[START OF Records supplied]
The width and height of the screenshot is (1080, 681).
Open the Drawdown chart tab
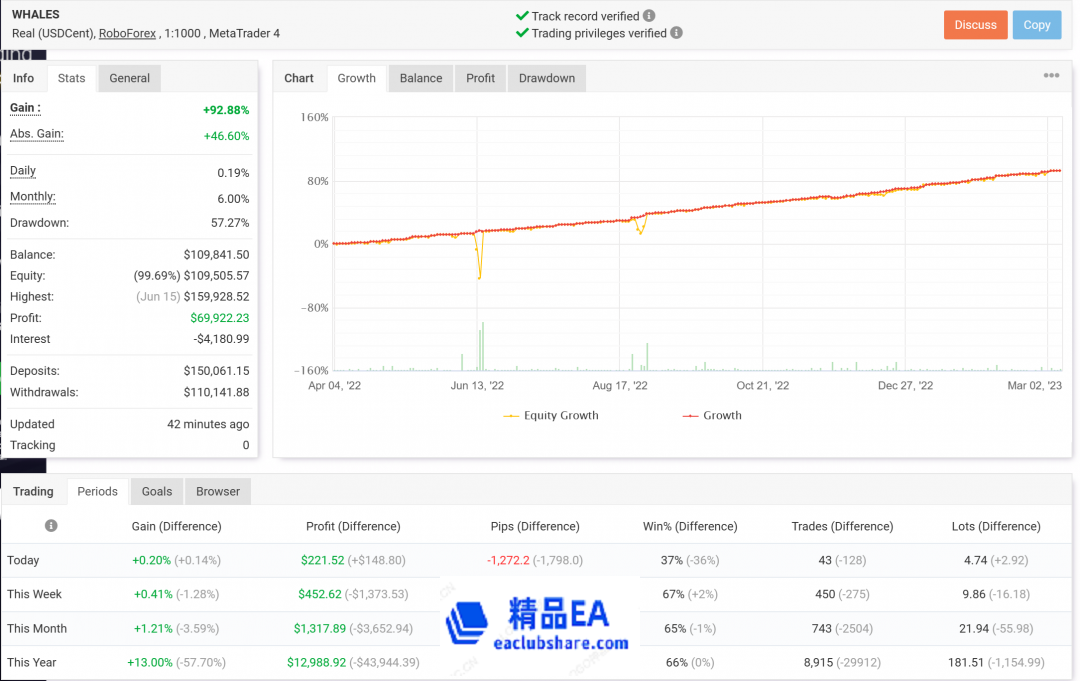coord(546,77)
[END OF Records supplied]
[START OF Records supplied]
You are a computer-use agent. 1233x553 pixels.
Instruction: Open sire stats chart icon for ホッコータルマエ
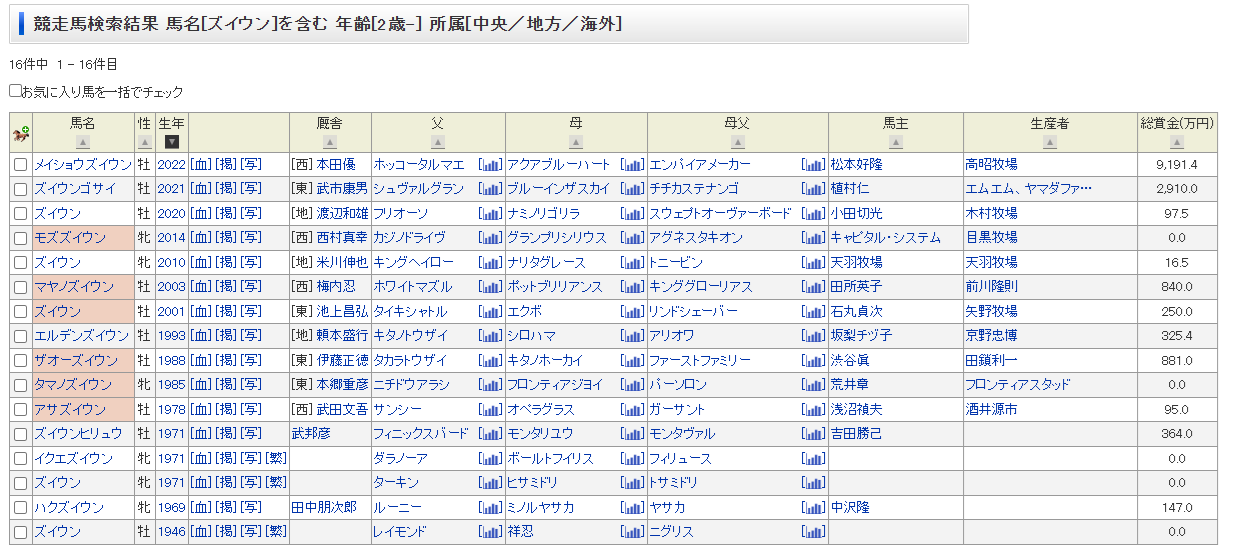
[END OF Records supplied]
[START OF Records supplied]
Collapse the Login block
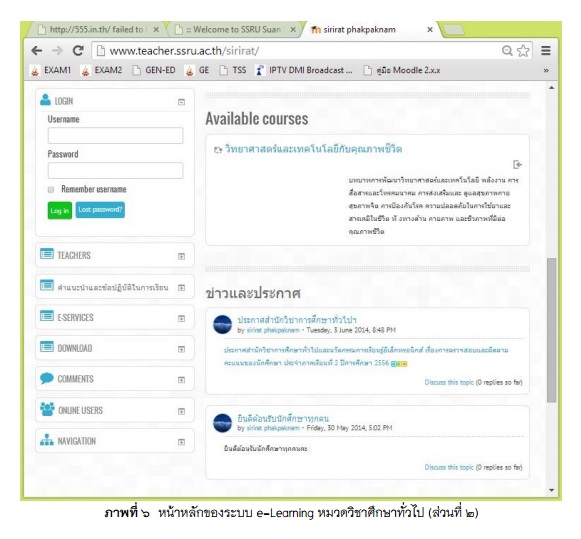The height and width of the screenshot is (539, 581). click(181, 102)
[END OF Records supplied]
Please render everything in the data above from the line containing "You are a computer-use" down to the line containing "Instruction: Open sire", both included, as a numbered list, leaving out blank lines.

1. You are a computer-use agent. 1233x553 pixels.
2. Instruction: Open sire stats chart icon for ホッコータルマエ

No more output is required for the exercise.